Characterizing generalized derivatives of set-valued maps: Extending the tangential and normal approaches

TL;DR

This paper develops new characterizations of generalized derivatives for set-valued maps using graphical derivatives, normal cones, and coderivatives, extending classical criteria like Aubin and Mordukhovich in finite and infinite dimensions.

Contribution

It introduces novel characterizations of generalized derivatives via convexified and unconvexified graphical derivatives, extending classical criteria such as Aubin and Mordukhovich.

Findings

Characterizations in terms of graphical derivatives near the point of interest.

Simplified practical check in finite-dimensional cases.

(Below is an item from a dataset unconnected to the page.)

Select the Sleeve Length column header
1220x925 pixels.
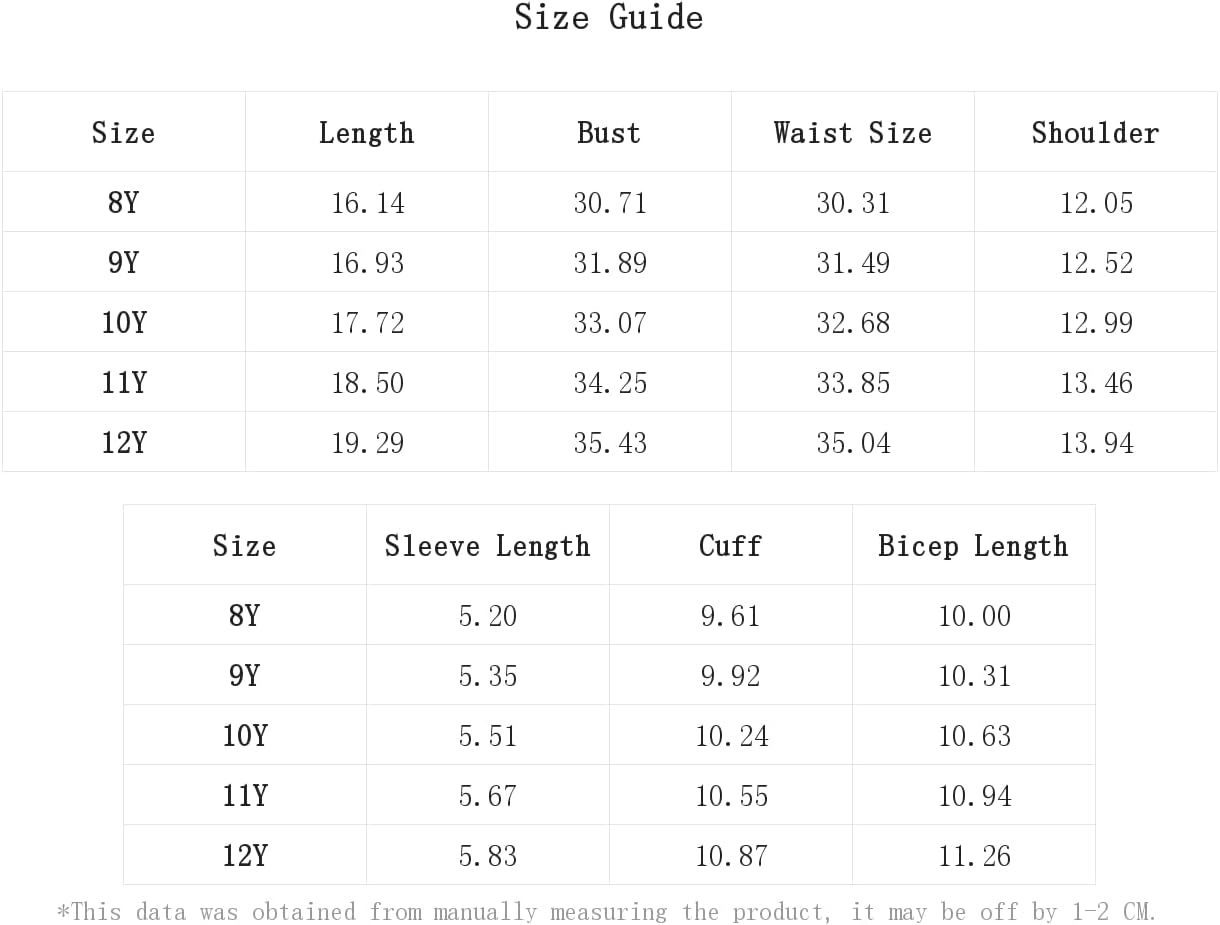[488, 546]
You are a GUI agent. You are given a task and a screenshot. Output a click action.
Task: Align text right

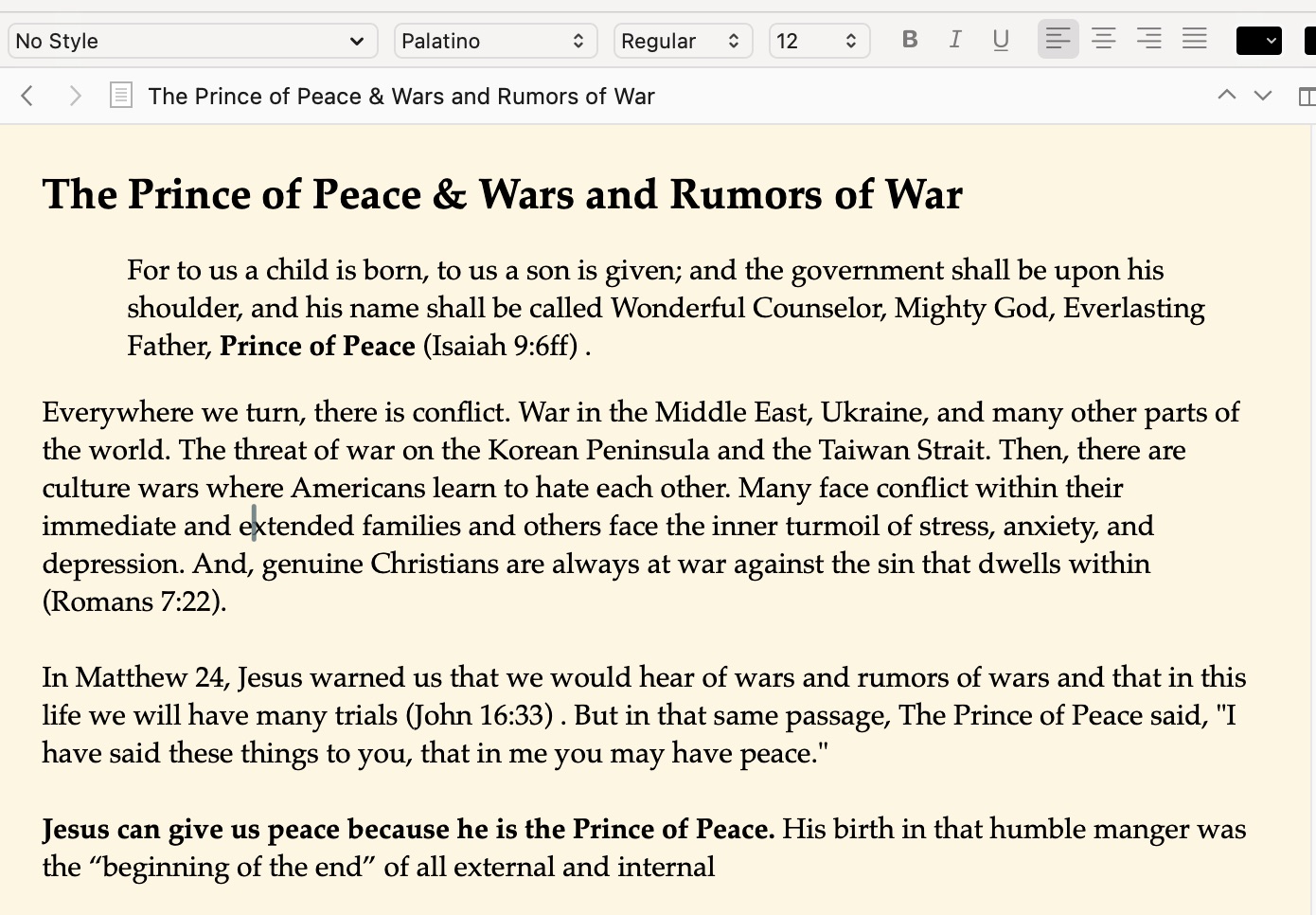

Bijective relationship between convexified coderivative and generalized derivatives.

Abstract

For a set-valued map, we characterize, in terms of its (unconvexified or convexified) graphical derivatives near the point of interest, positively homogeneous maps that are generalized derivatives in the sense of [20]. This result generalizes the Aubin criterion in [9]. A second characterization of these generalized derivatives is easier to check in practice, especially in the finite dimensional case. Finally, the third characterization in terms of limiting normal cones and coderivatives generalizes the Mordukhovich criterion in the finite dimensional case. The convexified coderivative has a bijective relationship with the set of possible generalized derivatives. We conclude by illustrating a few applications of our result.